Currently starring on Broadway in the hit musical comedy “Something Rotten,” d’Arcy James has appeared in more than 20 Broadway productions. He has been nominated for a Tony Award three times, including for his current role of Nick Bottom in “Something Rotten.”

Theater audiences also have enjoyed his performances in “Titanic,” “Sweet Smell of Success,” “The Apple Tree” and “Shrek: The Musical” (opposite co-star Sutton Foster, who portrayed Fiona). He also won critical acclaim for his performances in Andrew Lippa’s “Wild Party” and in the stage drama “Time Stands Still.”

On screen, d’Arcy James is featured as one of the investigative reporters for the Boston Globe in the 2016 Oscar-winning film “Spotlight.”

Sutton Foster 

Foster, a multiple award-winning actress, singer and dancer, has performed in 11 Broadway productions -- most recently in the revival of “Violet” -- and originated roles in the Broadway productions of “The Drowsy Chaperone,” “Little Women,” “Young Frankenstein,” “Shrek: The Musical,” and her performances in “Anything Goes” and “Thoroughly Modern Millie,” for which she won Tony awards.

Foster was first seen on television on “Star Search” at age 15, and has more recently appeared in “Bunheads,” “Psych,” “Johnny and the Sprites,” “Flight of the Conchords,” “Sesame Street,”  “Law and Order SVU” and “Royal Pains.” Since March 2015, she stars in TV Land’s new series “Younger,” created by Darren Star.

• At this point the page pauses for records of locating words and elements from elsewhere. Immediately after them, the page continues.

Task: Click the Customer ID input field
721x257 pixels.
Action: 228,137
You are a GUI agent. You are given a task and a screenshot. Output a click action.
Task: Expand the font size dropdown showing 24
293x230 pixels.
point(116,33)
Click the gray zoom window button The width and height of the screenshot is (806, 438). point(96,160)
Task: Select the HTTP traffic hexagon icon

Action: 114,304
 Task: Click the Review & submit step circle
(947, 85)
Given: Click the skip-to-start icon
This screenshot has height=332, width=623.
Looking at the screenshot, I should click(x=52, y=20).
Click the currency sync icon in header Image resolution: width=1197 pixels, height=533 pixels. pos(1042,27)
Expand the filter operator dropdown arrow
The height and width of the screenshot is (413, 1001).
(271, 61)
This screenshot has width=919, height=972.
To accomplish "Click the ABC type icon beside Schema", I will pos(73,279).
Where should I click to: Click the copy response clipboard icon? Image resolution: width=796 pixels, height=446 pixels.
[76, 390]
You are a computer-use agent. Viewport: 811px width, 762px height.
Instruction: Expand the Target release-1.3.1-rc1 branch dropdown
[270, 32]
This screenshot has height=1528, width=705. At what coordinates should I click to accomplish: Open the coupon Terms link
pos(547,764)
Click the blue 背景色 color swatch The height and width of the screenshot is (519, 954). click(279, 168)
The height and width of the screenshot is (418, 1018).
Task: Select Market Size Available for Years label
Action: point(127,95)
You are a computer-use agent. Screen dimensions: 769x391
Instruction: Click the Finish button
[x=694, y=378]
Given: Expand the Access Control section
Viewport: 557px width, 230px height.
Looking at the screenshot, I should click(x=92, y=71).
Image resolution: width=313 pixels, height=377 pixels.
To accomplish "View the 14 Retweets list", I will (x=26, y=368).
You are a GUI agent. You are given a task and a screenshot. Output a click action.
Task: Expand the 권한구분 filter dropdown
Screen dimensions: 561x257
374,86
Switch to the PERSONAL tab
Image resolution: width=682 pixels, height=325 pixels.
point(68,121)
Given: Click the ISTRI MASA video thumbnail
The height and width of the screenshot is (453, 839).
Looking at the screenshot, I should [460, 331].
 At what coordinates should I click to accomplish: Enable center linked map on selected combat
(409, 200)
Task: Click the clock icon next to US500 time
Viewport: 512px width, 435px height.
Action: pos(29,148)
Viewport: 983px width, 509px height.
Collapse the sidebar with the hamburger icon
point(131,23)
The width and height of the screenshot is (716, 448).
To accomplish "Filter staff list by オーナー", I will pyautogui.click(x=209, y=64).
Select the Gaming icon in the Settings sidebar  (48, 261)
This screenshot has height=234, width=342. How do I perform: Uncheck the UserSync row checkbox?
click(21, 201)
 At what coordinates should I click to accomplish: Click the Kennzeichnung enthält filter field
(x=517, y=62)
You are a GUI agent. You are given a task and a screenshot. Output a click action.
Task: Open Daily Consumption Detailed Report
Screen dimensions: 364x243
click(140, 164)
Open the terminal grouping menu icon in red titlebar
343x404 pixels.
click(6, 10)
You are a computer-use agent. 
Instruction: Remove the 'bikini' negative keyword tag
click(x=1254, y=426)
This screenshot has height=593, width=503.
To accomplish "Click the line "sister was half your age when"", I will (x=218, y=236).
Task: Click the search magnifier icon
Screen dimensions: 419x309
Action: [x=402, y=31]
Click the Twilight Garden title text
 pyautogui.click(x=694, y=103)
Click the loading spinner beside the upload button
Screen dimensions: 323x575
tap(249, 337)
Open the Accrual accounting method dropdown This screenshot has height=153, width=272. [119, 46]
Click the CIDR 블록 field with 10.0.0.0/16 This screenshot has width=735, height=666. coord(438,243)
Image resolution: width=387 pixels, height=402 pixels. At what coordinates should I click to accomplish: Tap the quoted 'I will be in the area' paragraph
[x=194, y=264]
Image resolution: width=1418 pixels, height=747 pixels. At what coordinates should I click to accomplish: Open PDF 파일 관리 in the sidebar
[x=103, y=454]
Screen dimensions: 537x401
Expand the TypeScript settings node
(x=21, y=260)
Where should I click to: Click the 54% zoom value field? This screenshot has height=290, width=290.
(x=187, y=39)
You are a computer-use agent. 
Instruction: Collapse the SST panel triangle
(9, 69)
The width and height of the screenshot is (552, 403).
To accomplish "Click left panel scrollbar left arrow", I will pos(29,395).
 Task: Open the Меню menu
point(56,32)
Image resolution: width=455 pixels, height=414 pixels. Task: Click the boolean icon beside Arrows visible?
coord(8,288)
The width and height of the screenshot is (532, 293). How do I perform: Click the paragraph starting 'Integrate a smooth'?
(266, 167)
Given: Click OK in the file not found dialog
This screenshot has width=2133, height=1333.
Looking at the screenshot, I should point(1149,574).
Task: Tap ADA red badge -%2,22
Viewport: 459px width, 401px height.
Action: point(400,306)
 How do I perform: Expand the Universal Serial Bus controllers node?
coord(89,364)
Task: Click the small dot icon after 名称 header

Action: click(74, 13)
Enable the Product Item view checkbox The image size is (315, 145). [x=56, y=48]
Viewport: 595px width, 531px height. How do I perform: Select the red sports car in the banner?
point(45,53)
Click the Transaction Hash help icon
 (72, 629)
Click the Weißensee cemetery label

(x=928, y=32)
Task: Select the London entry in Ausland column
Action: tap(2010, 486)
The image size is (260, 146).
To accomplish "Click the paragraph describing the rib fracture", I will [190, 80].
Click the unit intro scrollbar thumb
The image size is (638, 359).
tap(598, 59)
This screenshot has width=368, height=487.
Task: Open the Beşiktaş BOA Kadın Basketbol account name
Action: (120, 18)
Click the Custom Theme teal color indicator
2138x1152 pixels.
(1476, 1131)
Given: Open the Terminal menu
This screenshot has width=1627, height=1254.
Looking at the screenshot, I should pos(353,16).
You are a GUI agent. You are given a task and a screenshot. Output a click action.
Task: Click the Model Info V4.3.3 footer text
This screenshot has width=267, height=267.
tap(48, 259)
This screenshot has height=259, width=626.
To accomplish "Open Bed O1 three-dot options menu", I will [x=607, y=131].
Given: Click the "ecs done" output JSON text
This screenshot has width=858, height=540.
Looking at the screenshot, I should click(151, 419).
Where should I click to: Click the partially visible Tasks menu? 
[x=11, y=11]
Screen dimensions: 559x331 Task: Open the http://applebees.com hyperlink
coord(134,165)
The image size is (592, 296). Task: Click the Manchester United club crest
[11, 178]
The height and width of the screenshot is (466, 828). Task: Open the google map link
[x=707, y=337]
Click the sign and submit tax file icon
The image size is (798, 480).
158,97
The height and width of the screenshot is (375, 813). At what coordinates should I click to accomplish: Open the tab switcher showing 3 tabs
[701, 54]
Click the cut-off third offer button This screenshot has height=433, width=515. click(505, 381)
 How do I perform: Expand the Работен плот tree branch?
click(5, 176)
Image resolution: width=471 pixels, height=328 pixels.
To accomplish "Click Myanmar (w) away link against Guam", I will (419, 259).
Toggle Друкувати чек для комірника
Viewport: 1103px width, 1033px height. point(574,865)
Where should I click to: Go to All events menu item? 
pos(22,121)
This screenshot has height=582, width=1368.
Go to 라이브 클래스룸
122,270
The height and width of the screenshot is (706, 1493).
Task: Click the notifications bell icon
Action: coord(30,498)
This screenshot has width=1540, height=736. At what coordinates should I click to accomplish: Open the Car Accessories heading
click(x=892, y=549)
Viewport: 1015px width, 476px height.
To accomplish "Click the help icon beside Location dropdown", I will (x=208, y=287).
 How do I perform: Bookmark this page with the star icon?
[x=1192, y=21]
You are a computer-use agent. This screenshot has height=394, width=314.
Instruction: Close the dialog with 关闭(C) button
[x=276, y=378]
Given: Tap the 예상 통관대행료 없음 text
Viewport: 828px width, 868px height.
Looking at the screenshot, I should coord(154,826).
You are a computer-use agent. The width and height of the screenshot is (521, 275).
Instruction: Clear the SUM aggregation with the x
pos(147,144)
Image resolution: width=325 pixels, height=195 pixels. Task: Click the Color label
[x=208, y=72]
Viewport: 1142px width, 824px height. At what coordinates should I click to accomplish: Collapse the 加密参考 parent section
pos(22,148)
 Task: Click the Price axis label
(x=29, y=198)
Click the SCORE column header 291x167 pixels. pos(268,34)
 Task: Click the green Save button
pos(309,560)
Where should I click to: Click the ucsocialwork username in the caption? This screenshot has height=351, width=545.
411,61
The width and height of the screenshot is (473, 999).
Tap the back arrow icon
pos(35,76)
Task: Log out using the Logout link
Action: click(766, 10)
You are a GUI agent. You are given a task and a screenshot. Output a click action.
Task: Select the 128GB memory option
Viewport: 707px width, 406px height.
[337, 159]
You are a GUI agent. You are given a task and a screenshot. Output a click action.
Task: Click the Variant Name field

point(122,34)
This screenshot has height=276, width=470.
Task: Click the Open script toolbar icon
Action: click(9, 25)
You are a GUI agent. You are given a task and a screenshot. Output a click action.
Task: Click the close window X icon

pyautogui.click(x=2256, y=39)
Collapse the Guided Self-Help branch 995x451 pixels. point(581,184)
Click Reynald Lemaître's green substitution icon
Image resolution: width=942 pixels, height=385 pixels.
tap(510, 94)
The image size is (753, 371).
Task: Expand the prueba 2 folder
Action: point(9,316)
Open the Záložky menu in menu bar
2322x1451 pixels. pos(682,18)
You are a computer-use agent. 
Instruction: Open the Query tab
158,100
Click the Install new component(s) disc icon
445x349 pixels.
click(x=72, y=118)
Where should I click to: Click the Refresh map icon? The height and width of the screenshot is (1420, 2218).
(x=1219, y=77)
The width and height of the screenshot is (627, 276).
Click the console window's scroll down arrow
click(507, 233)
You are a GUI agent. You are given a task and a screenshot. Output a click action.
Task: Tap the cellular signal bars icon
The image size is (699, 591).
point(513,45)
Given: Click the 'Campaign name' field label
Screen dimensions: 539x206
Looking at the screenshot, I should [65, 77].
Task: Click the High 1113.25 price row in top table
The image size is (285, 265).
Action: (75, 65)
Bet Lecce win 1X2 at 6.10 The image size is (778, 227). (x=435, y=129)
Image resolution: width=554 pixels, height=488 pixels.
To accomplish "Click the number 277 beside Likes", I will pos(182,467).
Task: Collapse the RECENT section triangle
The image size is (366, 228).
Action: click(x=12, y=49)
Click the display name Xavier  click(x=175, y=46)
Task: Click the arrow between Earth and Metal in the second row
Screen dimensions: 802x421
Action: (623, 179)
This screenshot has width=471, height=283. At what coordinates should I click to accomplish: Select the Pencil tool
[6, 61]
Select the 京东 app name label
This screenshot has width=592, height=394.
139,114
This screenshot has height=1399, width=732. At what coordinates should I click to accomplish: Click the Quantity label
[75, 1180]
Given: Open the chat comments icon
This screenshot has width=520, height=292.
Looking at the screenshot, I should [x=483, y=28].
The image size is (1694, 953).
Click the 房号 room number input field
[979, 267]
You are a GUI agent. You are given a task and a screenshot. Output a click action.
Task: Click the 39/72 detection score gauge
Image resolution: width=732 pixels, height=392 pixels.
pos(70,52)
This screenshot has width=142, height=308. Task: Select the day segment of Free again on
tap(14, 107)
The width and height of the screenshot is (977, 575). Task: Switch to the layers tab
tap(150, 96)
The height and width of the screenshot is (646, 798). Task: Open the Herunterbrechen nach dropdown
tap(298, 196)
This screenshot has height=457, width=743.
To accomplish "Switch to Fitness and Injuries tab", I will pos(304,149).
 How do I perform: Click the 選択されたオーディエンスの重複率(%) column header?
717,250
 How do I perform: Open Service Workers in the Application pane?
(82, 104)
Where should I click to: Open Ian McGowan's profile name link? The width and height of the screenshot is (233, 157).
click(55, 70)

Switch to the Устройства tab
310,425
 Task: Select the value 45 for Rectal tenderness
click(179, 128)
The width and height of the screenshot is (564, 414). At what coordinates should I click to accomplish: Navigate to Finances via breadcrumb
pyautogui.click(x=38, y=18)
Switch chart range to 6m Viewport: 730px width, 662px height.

As a solo artist, she has performed nationally and internationally with her musical director Michael Rafter -- featuring songs from her debut solo CD “Wish” as well as her follow up CD,

“An Evening With Sutton Foster: Live at the Café Carlyle.” Foster has appeared on the stages of New York’s Carnegie Hall, Feinstein’s/54 Below, Lincoln Center’s American Songbook series, Joe’s Pub and many others. More on Foster is available online. 

Sarah Siddons Society

For more than 60 years, the Sarah Siddons Society has presented the Actor of the Year award to celebrated stage and film actors, including Bette Davis, Lauren Bacall, Julie Harris, Carol Channing, Colleen Dewhurst, Jessica Tandy, Liza Minnelli, Julie Andrews, Bernadette Peters, Patti Lupone, Bebe Neuwirth, Audra McDonald and Jessie Mueller. Many of Chicago’s finest actresses have received the Society’s Leading Lady Award, including Hollis Resnik, Barbara Robertson, Mary Beth Fisher and E. Faye Butler, to name a few.